Affirmed ITC Commission No-Violation Decision Regarding Patents on WiFi Chips

In LSI Corporation and Agere Systems LLC v. United States International Trade Commission et al., Court No. 2014-1410 (March 20, 2015),   LSI Corporation and Agere Systems LLC (collectively, LSI) appealed from an order of the United States International Trade Commission. That order rejected LSI’s allegation that Funai Electric Co., Ltd., Funai Corporation, Inc., P&F USA, Inc., Funai Service Corporation, and Realtek Semiconductor Corporation (Funai and Realtek) violated 19 U.S.C. § 1337 by importing WiFi chips or chipcontaining products that, according to LSI, infringed two of LSI’s patents—U.S. Patent Nos. 6,452,958  (‘958 patent) and 6,707,867 (‘867 patent).

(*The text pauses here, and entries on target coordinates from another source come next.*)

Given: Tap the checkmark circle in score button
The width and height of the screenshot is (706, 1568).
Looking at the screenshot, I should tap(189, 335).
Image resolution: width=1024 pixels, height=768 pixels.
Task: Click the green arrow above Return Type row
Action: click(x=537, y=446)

The Federal Circuit affirmed the Commission’s no-violation decision regarding the ’958 patent.  It made such a conclusion based on the fact that LSI has shown no error in the Commission’s finding that LSI failed to establish the existence of the required domestic industry. LSI only argued that the Commission acted arbitrarily and capriciously by retroactively applying a purportedly “brand new legal standard” announced by the Commission in its January 2014 Certain Computers decision to an evidentiary record produced in early 2013. LSI also contended that, had it known that it would be required to prove a licensing related article covered by the patent, it would have provided additional evidence sufficient to meet that standard.  LSI has not questioned the Commission’s substantive interpretation of § 1337(a)(3)(C) in Certain Computers, or disputed the Commission’s understanding of that provision. Moreover, LSI has not challenged the Commission’s finding that LSI’s proof failed to meet the standard the Commission applied.  Because LSI’s arguments were focused entirely on notice at the close of discovery and the submission of evidence, the Federal Circuit rejected LSI’s arguments and affirmed the Commission’s findings as to lack of a domestic industry.   The Federal Circuit refrained from addressing the infringement and invalidity rulings of the Commission.

As to the ’867 patent, LSI has not shown that the Commission abused its discretion in declining to vacate the Administrative Law Judge’s (ALJ) finding of no violation based on that patent. The Commission asserted that, because it undertook to review the ALJ’s findings on the ’867 patent but “t[ook] no position” on them,  there was no “final determination” on the ’867 patent that the Federal Circuit could review. Although the Commission took no position on the substance of the ALJ’s findings, it issued an order that finally terminated the investigation regarding the ’867 patent and denied vacatur of the ALJ’s decision. Again, because there was no showing of abuse of discretion, the Federal Circuit affirmed the Commission’s findings.